The core batch-record loop — design, run, review, lock — plus the audit and access controls a PD group needs to defend its numbers. All live with pilot members.
Draft any process as a graph, not a step-list. Branch, parallelize, and version without rewriting the record.
Describe a process in plain language and the assistant drafts it as a graph — for your review, over your own data only.
Protocols and batch records generated from your modality-aware templates — no rebuilding the document by hand.
Extract numeric readings from gauges and displays, and flag anomalies across run images automatically.
A lightweight scientist → process lead → head of PD review, with hand-drawn e-signatures bound to every event.
Every change logged with actor, timestamp, and before/after. Append-only and tamper-evident, so memory survives turnover.
Post-lock edits require a typed justification and a fresh signature. Locked records can’t be silently mutated.
Every lot, reagent, instrument, and operator threaded into a queryable history you can answer CMC’s questions from.
Organizations, teams, and fine-grained roles and permissions, scoped per project.
One-click archive of an entire project in open formats (Excel, CSV, PDF), or connect Batchrite to your own systems.
In active development and rolling out to design partners this quarter. These are the requests that came up most across pilot conversations.
Ask the assistant to analyze a set of runs and surface the factors driving your critical quality attributes — the 80% case for JMP / Design-Expert.
SAML single sign-on and SCIM provisioning with Okta, Entra, and Google Workspace.
Data is encrypted at rest today; the option to bring your own AWS or GCP keys is rolling out to design partners.
Not dated, not committed. These are the directions we’re most convinced by — the future tasks we’d take on once the pilot proves out and enough PD groups are on board.
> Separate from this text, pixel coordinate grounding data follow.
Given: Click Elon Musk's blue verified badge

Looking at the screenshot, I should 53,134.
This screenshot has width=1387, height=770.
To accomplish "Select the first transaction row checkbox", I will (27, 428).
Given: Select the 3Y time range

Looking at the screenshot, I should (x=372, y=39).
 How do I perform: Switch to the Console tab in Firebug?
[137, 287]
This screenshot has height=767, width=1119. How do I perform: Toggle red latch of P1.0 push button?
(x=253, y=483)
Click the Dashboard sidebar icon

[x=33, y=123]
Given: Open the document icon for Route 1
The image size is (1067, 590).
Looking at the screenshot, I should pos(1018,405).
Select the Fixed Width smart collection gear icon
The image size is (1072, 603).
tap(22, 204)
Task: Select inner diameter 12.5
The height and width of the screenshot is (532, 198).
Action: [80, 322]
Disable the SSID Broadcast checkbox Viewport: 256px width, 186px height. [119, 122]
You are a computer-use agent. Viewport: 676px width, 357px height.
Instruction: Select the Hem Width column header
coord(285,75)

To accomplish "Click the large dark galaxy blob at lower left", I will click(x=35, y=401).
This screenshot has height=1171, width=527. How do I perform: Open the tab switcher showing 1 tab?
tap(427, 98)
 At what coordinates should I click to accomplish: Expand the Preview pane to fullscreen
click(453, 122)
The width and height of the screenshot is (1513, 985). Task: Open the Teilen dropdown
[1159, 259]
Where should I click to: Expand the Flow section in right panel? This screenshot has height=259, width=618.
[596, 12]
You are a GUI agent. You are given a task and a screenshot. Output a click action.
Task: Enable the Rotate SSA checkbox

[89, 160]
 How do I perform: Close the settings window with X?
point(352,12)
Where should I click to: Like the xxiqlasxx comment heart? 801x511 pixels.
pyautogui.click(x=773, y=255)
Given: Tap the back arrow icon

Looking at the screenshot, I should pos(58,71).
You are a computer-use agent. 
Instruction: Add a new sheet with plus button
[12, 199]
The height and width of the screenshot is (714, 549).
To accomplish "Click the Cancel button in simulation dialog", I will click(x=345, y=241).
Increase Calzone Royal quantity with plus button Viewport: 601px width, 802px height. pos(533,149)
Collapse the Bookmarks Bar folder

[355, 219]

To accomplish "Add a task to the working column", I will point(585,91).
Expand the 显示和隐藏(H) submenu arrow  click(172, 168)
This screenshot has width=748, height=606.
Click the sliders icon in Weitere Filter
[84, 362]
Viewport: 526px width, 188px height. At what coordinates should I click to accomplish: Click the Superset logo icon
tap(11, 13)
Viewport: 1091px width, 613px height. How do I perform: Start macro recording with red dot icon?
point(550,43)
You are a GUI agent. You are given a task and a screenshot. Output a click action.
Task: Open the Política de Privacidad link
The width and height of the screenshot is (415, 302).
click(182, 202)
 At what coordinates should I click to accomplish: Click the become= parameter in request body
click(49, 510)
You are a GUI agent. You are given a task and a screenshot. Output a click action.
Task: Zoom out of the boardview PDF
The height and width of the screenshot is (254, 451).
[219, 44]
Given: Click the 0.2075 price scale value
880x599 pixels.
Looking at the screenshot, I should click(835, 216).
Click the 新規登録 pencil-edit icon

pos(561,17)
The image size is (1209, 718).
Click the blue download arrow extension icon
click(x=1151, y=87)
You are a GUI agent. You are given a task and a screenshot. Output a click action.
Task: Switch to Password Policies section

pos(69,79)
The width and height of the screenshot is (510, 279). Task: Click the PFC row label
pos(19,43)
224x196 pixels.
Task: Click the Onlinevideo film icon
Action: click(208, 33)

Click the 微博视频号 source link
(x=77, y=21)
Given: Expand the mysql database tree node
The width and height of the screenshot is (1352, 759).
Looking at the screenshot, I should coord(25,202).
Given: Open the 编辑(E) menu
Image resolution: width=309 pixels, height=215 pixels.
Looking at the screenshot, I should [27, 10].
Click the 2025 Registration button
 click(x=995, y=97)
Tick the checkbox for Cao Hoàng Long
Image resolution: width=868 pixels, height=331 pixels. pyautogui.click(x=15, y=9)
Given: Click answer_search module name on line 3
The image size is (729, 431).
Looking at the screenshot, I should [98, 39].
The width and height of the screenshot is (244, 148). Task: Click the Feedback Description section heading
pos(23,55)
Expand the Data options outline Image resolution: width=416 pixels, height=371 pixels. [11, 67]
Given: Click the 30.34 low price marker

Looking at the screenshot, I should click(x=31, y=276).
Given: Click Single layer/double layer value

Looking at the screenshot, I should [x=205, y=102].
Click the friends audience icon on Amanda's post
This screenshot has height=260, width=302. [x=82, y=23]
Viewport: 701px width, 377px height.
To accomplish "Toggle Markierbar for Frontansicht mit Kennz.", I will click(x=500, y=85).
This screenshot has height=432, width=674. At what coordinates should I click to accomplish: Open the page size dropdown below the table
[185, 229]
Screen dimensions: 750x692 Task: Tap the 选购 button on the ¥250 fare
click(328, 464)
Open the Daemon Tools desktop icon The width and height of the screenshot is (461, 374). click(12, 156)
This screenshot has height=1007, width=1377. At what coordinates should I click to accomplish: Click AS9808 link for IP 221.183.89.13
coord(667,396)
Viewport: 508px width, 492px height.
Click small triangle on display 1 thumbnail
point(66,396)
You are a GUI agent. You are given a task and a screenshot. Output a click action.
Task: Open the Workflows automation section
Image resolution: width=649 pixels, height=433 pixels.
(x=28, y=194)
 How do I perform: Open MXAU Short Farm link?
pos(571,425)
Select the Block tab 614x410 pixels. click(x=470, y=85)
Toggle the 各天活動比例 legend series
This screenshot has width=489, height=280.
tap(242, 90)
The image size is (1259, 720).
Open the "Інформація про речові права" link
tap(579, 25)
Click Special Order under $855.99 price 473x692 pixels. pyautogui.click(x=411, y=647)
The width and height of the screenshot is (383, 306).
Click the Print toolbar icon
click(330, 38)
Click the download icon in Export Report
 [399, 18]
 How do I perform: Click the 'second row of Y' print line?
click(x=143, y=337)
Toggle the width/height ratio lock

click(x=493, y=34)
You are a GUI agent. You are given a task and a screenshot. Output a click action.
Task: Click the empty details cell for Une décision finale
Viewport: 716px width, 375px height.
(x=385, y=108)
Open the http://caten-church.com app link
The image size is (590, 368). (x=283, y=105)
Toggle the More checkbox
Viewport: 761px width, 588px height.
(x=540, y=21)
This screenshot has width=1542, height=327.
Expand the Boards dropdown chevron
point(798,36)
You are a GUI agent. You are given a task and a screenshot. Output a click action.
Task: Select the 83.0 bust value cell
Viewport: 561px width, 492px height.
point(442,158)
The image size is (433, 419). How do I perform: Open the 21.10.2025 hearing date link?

Pilot members rank them; the rest stays honest.
Turn a locked process into a tech-transfer package mapped to your CDMO’s format — or your own SOP / batch-record template.
Connect Batchrite to the AI agents you already run — query runs, draft processes, and log results without opening the UI.
Sequenced after GA so the controls we attest to are the ones actually in production — if the company gets that far.
Adapters for the two or three instruments our pilot members actually live on — built once we know which those are.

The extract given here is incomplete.